**Records contained in a dataset**
+ + + + + + +
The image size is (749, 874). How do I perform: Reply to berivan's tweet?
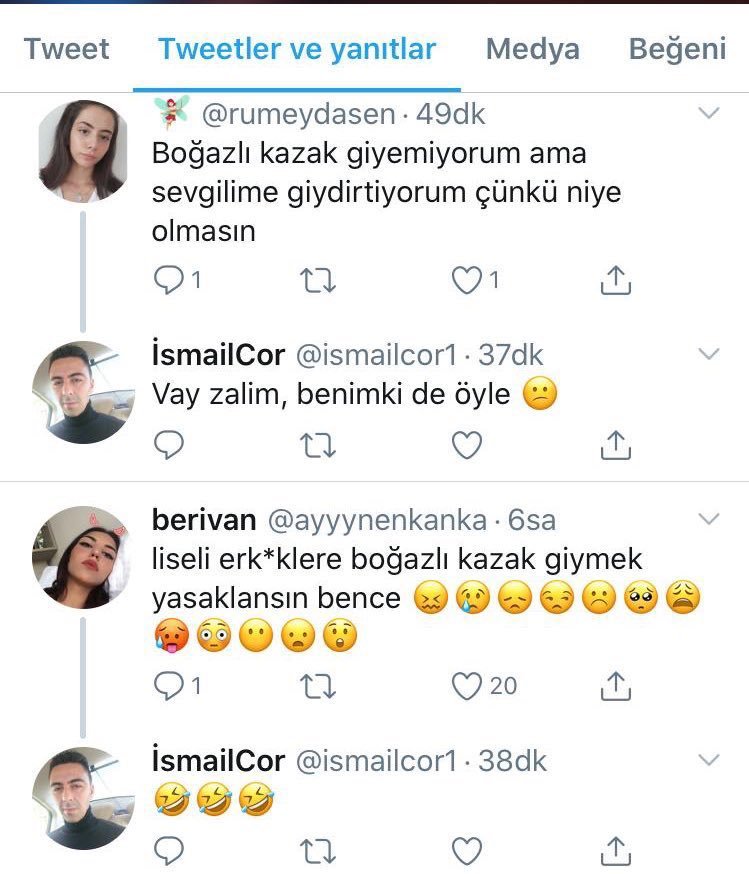[168, 686]
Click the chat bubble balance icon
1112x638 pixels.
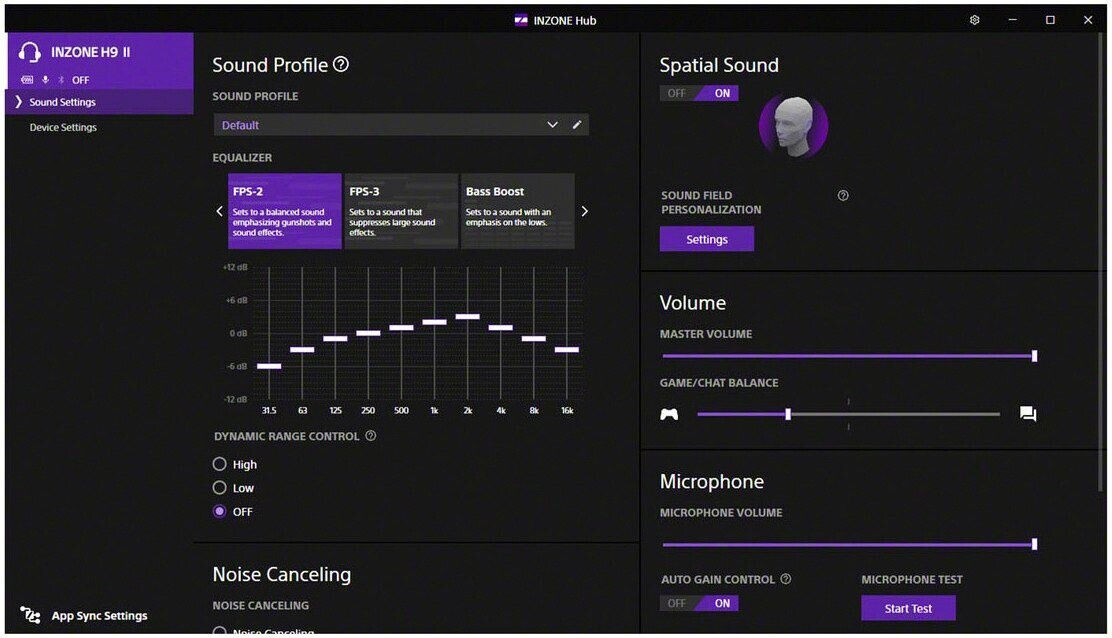1028,414
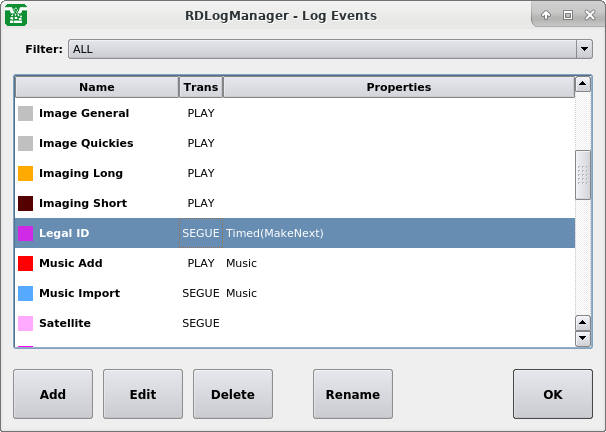Click the Properties column header
606x432 pixels.
tap(398, 87)
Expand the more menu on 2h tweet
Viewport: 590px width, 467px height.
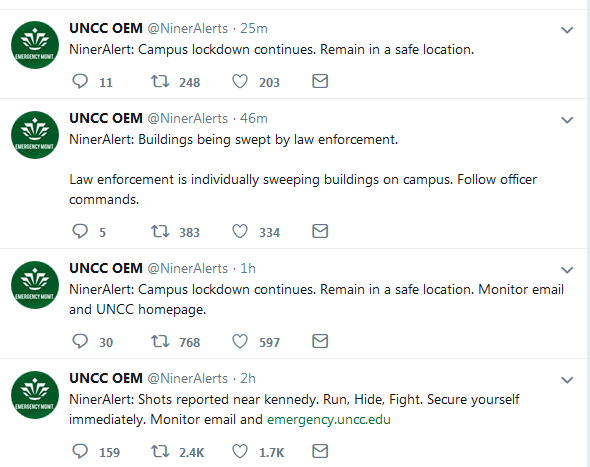(567, 380)
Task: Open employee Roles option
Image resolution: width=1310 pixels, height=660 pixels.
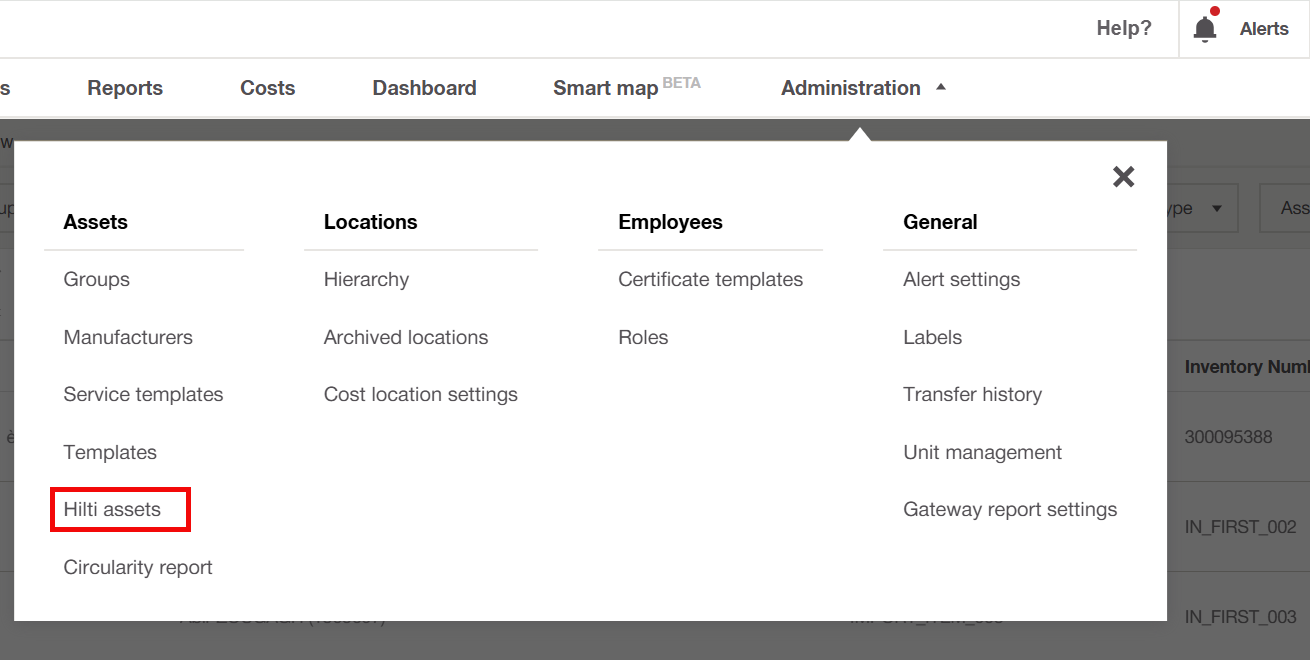Action: [x=643, y=338]
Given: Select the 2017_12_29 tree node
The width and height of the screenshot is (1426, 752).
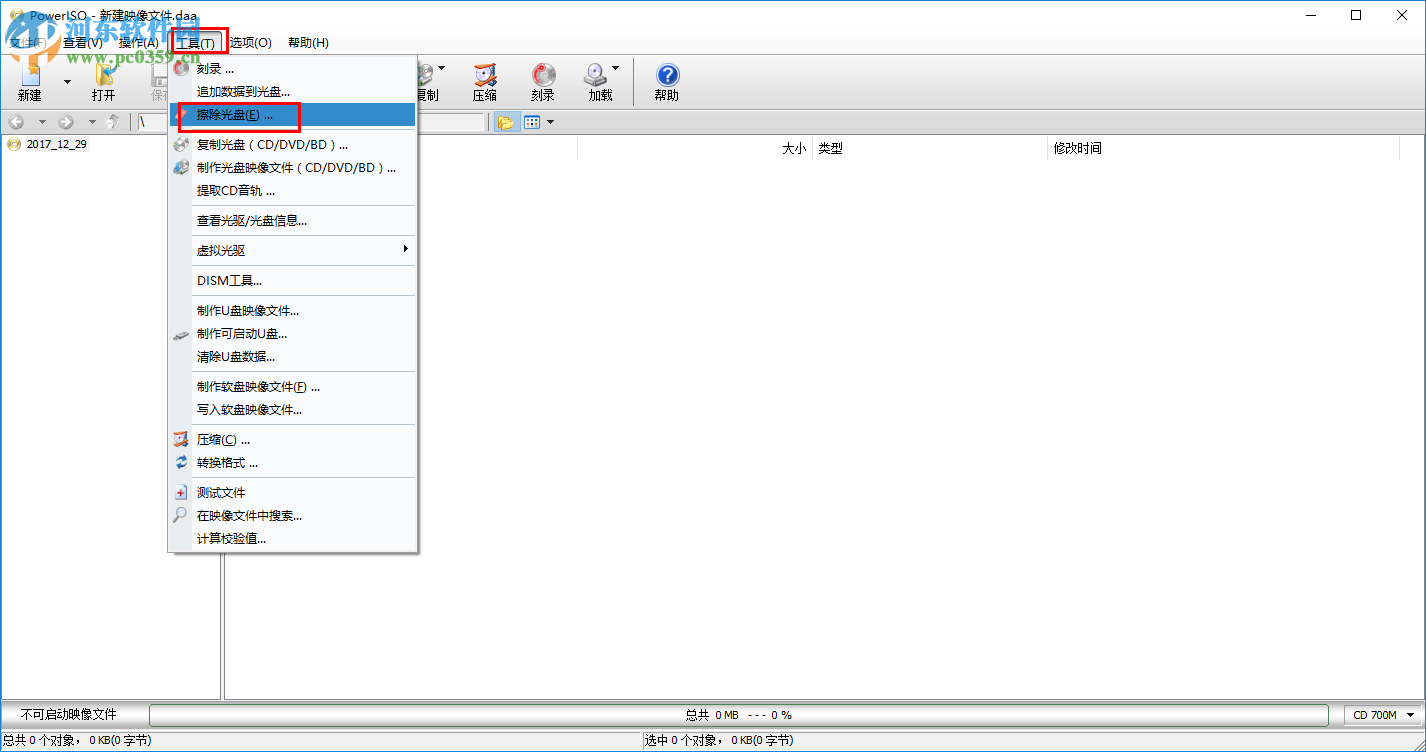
+ + + + + + +
**What is expected**
Repeat, exactly and only, the lines from the one containing "1112x638 pixels." through the final line of the data, both ends included, leaving out any picture.

**Output**
1112x638 pixels.
1028,414
Click the Properties column header
606x432 pixels.
tap(398, 87)
Expand the more menu on 2h tweet
Viewport: 590px width, 467px height.
(567, 380)
Task: Open employee Roles option
Image resolution: width=1310 pixels, height=660 pixels.
Action: [x=643, y=338]
Given: Select the 2017_12_29 tree node
The width and height of the screenshot is (1426, 752).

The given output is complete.